I intend to write a post about that distinction.
On your original question, see also Kristin’s comment and the paper she suggests. It’s work on a modification of the transformer algorithm to make more easily interpretable representations. I meant to mention it, and Roger Dearnaley’s post on it. I do find this a promising route to better interpretability. The ideal foundation model for a safe agent would be a language model that’s also trained with an algorithm that encourages interpretable representations.
That’s interesting re: LLMs as having “conceptual interpretability” by their very nature. I guess that makes sense, since some degree of conceptual interpretability naturally emerges given 1) sufficiently large and diverse training set, 2) sparsity constraints. LLMs are both—definitely #1, and #2 given regularization and some practical upper bounds on total number of parameters. And then there is your point—that LLMs are literally trained to create output we can interpret.
I wonder about representations formed by a shoggoth. For the most efficient prediction of what humans want to see, the shoggoth would seemingly form representations very similar to ours. Or would it? Would its representations be more constrained by and therefore shaped by its theory of human mind, or by its own affordances model? Like, would its weird alien worldview percolate into its theory-of-human-mind representations? Or would its alienness not be weird-theory-of-human-mind so much as everything else going on in shoggoth mind?

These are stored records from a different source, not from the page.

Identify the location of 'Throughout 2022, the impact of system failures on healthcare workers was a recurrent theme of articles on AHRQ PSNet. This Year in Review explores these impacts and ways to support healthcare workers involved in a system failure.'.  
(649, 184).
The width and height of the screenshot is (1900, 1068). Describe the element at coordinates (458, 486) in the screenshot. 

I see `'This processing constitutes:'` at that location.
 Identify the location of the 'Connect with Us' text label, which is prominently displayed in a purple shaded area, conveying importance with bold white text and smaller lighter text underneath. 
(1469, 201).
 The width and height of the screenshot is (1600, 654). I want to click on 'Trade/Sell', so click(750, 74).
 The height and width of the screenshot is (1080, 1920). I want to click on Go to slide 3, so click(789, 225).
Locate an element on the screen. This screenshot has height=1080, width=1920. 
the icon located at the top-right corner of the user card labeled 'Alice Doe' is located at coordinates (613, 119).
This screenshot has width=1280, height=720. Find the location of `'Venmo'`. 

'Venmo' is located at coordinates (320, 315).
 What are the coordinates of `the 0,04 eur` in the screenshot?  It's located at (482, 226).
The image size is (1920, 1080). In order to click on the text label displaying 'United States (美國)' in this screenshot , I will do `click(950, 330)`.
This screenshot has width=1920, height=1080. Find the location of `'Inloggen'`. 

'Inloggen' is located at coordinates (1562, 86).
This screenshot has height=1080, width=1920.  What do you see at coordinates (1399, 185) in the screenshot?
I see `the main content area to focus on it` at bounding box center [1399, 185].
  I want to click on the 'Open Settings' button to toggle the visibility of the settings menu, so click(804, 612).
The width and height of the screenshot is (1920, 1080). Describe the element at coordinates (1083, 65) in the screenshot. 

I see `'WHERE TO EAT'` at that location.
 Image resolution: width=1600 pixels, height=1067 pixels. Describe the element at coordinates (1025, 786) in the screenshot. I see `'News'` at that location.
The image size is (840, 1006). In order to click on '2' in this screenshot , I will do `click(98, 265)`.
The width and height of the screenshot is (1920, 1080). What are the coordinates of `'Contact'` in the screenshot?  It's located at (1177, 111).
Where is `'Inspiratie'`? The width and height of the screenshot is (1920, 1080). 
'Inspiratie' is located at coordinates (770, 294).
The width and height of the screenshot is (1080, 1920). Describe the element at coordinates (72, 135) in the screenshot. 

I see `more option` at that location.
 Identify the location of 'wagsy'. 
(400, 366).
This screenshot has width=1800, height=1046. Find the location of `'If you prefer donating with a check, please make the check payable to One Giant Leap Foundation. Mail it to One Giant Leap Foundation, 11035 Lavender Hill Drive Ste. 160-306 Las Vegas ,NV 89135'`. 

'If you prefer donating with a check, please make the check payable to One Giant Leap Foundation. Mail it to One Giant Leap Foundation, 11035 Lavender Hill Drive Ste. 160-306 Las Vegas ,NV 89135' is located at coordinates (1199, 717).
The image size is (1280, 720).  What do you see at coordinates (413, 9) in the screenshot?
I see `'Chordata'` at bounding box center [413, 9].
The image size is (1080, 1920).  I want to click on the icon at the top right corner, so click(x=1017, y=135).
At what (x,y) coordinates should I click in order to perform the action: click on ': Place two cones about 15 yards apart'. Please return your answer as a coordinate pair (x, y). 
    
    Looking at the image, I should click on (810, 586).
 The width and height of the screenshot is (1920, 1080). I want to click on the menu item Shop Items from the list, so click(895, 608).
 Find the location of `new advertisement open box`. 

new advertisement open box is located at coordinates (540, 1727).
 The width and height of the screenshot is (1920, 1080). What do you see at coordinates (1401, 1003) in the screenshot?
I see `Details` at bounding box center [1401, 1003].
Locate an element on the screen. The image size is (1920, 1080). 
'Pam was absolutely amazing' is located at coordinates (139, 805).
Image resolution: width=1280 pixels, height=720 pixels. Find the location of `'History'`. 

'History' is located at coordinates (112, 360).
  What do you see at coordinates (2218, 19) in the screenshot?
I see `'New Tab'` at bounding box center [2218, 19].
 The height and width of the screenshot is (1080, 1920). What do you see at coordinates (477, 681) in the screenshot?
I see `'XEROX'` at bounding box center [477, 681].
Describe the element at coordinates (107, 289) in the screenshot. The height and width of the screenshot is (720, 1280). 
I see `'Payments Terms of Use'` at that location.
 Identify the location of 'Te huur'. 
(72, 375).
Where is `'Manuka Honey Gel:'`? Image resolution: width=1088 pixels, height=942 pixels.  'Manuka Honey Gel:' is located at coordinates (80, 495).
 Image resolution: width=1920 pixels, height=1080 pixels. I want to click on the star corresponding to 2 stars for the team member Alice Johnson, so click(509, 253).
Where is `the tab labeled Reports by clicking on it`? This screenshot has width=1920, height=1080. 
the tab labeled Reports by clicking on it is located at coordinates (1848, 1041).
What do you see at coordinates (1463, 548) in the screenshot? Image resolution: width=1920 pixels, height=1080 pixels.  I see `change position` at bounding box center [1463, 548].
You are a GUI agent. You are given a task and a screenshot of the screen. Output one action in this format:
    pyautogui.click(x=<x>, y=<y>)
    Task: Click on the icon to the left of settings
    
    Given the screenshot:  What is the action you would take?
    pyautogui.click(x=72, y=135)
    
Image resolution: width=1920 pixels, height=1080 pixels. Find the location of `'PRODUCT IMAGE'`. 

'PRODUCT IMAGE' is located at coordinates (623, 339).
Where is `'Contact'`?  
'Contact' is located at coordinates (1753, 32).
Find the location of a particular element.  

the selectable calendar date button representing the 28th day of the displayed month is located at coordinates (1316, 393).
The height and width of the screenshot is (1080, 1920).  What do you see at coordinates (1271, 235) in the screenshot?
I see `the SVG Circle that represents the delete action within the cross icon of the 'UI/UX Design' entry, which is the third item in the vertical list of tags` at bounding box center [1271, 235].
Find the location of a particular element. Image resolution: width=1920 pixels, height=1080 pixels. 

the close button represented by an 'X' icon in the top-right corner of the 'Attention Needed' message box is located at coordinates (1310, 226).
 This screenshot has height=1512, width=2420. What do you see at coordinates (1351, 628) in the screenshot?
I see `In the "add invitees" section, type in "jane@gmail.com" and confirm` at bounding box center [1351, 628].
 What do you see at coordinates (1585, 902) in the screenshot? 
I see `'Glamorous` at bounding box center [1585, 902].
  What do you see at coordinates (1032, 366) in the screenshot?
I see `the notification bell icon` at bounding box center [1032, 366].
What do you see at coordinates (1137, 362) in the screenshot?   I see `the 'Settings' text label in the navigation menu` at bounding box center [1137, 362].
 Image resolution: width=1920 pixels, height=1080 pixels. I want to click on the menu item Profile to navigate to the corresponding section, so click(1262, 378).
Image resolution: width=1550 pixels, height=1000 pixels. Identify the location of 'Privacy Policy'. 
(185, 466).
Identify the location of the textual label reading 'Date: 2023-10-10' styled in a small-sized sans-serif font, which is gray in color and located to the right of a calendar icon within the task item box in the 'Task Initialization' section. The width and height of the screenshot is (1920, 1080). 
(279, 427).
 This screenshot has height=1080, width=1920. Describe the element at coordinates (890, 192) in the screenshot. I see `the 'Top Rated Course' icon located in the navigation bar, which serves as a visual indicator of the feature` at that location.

More generically, say there’s System X with at least moderate complexity. One generally intelligent creature learns to predict System X with N% accuracy, but from context A (which includes its purpose for learning System X / goals for it). Another generally intelligent creature learns how to predict System X with N% accuracy but from a very different context B (it has very different goals and a different background). To what degree would we expect their representations to be be similar / interpretable to one another? How does that change given the complexity of the system, the value of N, etc?
Anyway, I really just came here to drop this paper—https://arxiv.org/pdf/2311.13110.pdf—re: @Sodium’s wondering “some suitable loss function that incentivizes the model to represent its learned concepts in an easily readable form.” I’m curious about the same question, more from the applied standpoint of how to get a model to learn “good” representations faster. I haven’t played with it yet tho.
I tend to think that more-or-less how we interpret the world is the simplest way to interpret it (at least for the mesa-scale of people and technologies. I doubt there’s a dramatically different parsing that makes more sense. The world really seems to be composed of things made of things, that do things to things for reasons based on beliefs and goals. But this is an intuition.
Clever compressions of complex systems, and better representations of things outside of our evolved expertise, like particle phsyics, sociology and economics, seem quite possible.
Good citation; I meant to mention it. There’s a nice post on it.
If System X is of sufficient complexity / high dimensionality, it’s fair to say that there are many possible dimensional reductions, right? And not just globally better or worse options; instead, reductions that are more or less useful for a given context.
However, a shoggoth’s theory-of-human-mind context would probably be a lot of like our context, so it’d make sense that the representations would be similar.